So I once read a thread on a forum where a person said that if a dragon was durable enough to survive multiple hard-hitting projectiles hitting it, such as rounds from a tank, it by definition also easily survive falling at terminal velocity from a great height. Is this true, though? I mean, while not necessarily the same, a tank might be able to survive multiple rounds from other tanks, yet it could never survive falling from even a dozen or so meters without being rendered useless.
For example the dragon in GATE JSDF could survive multiple tank-like rounds (not necessarily tank rounds though), yet I really really doubt it could survive falling from a great height, since the only reason it could survive those rounds was from the angle they were being fired at/were hitting the dragon, and the dragon’s pretty good armor. Yet since it was still made out of flesh and bone, I seriously doubt it would have a nice cozy life if it was to fall out of the sky for any particular reason IMO.
If a very heavy dragon, made out of extremely thick hide, muscle, fat and bone, so heavy and thick it could survive “tank blasts”, fell out of the sky and hit a hard rocky surface at terminal velocity, would it survive? How badly injured would it be? Assume little to no magic in the dragon itself.
Dragons actually generate anti-gravity and must make a conscious effort to remain on the ground. If injured or rendered unconscious, dragons drift upwards to the margin of space, where the Van Patten belts hold them in place.
No.
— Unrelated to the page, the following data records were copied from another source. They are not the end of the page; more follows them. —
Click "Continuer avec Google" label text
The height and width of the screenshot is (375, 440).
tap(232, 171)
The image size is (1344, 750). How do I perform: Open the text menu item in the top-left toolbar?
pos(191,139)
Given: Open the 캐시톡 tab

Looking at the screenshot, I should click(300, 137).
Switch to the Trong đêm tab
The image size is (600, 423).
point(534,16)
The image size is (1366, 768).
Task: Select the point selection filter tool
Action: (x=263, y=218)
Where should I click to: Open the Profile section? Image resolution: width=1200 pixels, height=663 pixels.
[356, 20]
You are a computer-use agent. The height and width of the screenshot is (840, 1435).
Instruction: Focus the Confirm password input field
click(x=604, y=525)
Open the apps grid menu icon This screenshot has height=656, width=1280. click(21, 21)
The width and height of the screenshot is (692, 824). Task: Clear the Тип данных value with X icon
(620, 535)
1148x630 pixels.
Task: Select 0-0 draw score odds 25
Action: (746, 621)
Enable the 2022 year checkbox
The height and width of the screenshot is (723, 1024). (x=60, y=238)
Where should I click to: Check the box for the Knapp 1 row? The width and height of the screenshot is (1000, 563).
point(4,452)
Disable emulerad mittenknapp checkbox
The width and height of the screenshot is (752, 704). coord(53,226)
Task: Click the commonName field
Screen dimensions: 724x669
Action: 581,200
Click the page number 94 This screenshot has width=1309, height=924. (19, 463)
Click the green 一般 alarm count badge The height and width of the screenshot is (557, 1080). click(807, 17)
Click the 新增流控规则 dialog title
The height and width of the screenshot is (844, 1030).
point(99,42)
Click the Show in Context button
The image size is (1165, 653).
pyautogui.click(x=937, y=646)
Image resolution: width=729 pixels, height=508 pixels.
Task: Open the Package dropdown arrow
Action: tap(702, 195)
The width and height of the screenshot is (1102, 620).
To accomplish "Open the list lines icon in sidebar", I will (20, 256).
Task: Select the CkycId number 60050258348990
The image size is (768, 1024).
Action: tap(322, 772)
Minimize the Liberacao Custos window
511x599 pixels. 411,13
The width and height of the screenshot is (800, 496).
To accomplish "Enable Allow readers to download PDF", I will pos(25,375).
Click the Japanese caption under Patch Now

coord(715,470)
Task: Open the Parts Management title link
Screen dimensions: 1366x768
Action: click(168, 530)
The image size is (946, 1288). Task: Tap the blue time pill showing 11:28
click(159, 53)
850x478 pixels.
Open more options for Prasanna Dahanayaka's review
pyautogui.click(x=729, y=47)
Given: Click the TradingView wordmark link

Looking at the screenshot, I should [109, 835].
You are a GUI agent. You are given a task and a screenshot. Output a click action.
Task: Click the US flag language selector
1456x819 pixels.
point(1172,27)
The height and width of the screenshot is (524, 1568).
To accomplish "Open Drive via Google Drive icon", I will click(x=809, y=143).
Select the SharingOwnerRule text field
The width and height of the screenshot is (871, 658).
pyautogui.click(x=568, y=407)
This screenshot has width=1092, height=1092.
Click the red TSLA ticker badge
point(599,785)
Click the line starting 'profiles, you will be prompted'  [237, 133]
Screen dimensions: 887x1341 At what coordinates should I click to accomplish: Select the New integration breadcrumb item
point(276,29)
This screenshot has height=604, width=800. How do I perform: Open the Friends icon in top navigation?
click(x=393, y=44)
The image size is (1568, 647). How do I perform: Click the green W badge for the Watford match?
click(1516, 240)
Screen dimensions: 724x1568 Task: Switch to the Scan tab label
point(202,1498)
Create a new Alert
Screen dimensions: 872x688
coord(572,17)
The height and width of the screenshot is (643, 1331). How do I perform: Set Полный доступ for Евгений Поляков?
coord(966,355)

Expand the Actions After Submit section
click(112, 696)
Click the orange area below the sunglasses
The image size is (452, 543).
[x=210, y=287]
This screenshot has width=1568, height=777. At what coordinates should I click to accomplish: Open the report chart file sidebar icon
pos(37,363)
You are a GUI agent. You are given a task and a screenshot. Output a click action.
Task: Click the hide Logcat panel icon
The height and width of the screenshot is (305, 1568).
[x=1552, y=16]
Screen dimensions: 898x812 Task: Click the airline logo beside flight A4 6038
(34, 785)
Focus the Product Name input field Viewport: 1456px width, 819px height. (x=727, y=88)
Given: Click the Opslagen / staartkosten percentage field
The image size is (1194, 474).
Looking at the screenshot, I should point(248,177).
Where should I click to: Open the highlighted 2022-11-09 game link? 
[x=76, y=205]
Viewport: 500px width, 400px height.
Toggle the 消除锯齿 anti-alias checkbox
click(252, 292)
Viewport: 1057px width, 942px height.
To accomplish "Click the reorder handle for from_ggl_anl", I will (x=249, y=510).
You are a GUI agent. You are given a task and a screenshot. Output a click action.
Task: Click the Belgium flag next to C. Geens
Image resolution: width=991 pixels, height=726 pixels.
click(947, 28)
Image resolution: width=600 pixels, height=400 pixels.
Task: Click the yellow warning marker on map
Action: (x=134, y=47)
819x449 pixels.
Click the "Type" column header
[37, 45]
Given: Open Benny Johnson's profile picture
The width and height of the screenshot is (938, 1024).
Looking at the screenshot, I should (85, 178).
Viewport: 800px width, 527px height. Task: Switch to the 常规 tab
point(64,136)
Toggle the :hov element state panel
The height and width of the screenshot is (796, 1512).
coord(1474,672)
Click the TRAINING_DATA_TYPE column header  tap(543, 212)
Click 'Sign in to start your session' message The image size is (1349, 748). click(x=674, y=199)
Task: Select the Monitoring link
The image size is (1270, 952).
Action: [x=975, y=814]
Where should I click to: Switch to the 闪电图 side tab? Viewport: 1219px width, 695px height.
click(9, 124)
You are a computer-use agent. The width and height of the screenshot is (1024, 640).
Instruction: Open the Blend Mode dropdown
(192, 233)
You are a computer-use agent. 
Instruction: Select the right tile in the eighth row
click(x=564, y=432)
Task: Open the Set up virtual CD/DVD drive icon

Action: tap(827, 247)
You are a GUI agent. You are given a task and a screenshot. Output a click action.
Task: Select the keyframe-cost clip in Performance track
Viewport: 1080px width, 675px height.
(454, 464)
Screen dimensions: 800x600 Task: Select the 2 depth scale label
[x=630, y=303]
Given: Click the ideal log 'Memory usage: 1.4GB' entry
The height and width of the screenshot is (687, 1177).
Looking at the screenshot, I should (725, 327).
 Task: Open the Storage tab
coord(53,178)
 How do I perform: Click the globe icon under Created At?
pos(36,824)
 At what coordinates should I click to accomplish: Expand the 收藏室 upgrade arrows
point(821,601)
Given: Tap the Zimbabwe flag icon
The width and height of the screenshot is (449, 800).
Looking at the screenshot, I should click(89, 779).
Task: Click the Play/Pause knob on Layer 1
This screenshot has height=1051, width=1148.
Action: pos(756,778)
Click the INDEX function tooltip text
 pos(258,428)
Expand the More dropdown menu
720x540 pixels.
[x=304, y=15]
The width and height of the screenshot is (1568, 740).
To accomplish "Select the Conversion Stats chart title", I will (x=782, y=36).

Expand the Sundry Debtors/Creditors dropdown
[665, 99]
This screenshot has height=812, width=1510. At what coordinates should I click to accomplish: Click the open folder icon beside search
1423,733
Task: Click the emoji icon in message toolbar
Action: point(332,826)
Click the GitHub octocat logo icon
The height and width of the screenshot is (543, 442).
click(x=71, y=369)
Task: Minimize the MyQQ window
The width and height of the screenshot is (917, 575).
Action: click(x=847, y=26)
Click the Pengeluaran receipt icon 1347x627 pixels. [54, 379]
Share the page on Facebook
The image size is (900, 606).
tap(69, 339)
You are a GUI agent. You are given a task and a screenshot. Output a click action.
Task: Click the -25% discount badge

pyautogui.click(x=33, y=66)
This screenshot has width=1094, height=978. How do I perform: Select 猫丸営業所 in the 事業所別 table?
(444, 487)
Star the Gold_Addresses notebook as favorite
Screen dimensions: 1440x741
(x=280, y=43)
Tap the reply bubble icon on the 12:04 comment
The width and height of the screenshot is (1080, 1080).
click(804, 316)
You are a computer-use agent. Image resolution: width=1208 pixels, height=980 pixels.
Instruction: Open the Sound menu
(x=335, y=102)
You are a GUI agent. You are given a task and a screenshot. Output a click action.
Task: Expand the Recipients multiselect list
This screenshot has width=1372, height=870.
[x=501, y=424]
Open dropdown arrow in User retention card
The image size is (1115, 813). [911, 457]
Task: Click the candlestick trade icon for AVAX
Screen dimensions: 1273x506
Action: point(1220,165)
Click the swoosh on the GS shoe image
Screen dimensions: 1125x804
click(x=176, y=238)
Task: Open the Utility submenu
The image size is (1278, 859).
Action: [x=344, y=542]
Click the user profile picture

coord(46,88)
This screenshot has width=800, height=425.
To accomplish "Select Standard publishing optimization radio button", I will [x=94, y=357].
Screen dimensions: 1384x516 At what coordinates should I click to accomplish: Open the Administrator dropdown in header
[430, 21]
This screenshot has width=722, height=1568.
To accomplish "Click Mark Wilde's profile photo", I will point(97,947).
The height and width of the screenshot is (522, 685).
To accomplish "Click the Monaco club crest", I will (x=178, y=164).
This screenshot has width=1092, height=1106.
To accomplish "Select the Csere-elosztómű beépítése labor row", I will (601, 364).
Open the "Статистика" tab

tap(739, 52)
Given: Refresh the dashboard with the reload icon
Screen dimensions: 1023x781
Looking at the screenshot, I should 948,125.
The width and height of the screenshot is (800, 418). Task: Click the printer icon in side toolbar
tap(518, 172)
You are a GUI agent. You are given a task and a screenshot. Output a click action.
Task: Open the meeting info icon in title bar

Really, really hard armor will not save you if you fall from a great height. Imagine, if you will, wearing a suit of miraculous (non-magical, but futuristic) “Iron Man” armor. And falling from a great height.
You die from internal injuries. Your brain smashes against the inside of your skull; your heart tears away from the aorta; your spine telescopes.
The fall could kill him because all of his internal organs would slam to his chest/back/ass (depending on orientation on hitting) at terminal velocity and would likely get, to be technical, smushed.
Somewhat related but I always heard the claim that due to how massive Godzilla is, something that huge would have to be incredibly dense to even survive without collapsing in on itself, and thus pretty much no conventional human made weapon could ever hope of harming it unless it happened to be a several megaton direct hit by a nuclear weapon and even that just might only wound it.
I don’t know why, but by coincidence, I was thinking this morning about the scene in Larry Elmore’s Snarfquest where Snarf tricks the dragon menacing his village into looking down the barrel of the gun he has.
This being a fantasy setting, Snarf doesn’t understand exactly how the gun works, but he has experienced what happens when he pulls the trigger. Needless to say, all it takes is one shot right between the eyes to mean the end of that dragon!
You’re right, they are wrong. Unless it’s able to survive projectiles giving it a sudden change in momentum similar to what it experiences when hitting the ground the comparison is flawed.
Impossible to say, really. In order to survive his own weight, Godzilla must be more durable than ordinary organisms. There’s some minimum durability he must have to survive. But how much greater than that minimum durability is he? One can envision a Godzilla that’s strong enough to support his own weight, but only just barely, such that even the slightest additional trauma would be the straw that broke the kaiju’s back. On the other hand, one can also envision a Godzilla that’s strong enough to bear many times his own weight, in which case conventional weapons would be negligible compared to his surplus durability.
Back to the OP, to sum up, a creature could be tough on the outside while still being squishy on the inside. Or it could be tough all the way through; we don’t know.
There’s a weird trope in some fantasy genres (cough Buffy cough) that bullets never work, but punching the bad guy reallyreally hard does the trick. Fantasy writers do not seem to understand physics at all.
But let’s do the math (in a shoddy sort of back of the envelope sort of way). A tank penetrator shell weighs about 10 lbs and is moving at 1400 m/sec. A dragon falling out of the sky would be moving at a terminal velocity of, I dunno, 100 m/sec? Let’s say it weighs about the same as the equally terrifying A-10, so 30,000 lbs. Kinetic energy is mv2, so the ratio of energies is 142/3000. So I think a plunging dragon would have about 15 times the kinetic energy of a single tank shell, ignoring the high-explosive shaped charge aspects.
So no, I think falling would be a more energetic event, especially as I probably underestimated the terminal velocity of a 30,000 lb iguana.
I would expect any flying creature to have a fairly low terminal velocity. Something’s making it fly, after all, and whatever it is isn’t gone entirely when it’s falling. It might be big wings, or a lighter-than-it-looks (or possibly even buoyant) body, or magical antigravity, or whatever, but all of those things are going to mean a softer fall than you’d expect.
Not sure I buy your reasoning. A flying creature is likely to be streamlined. So if it noses in, then it could fall faster than you’d think (a peregrine falcon can hit 240 mph, and that’s a controlled dive).
Hand to hand weapons that remain in contact with a soul might be able to impact some nebulous intentional energy that bullets cannot. It’s magical: that’s why it’s fantasy.
Yes, in a controlled dive. But a falling creature is going to be in some random orientation that’ll have a lot more drag, not the one single orientation that has low drag.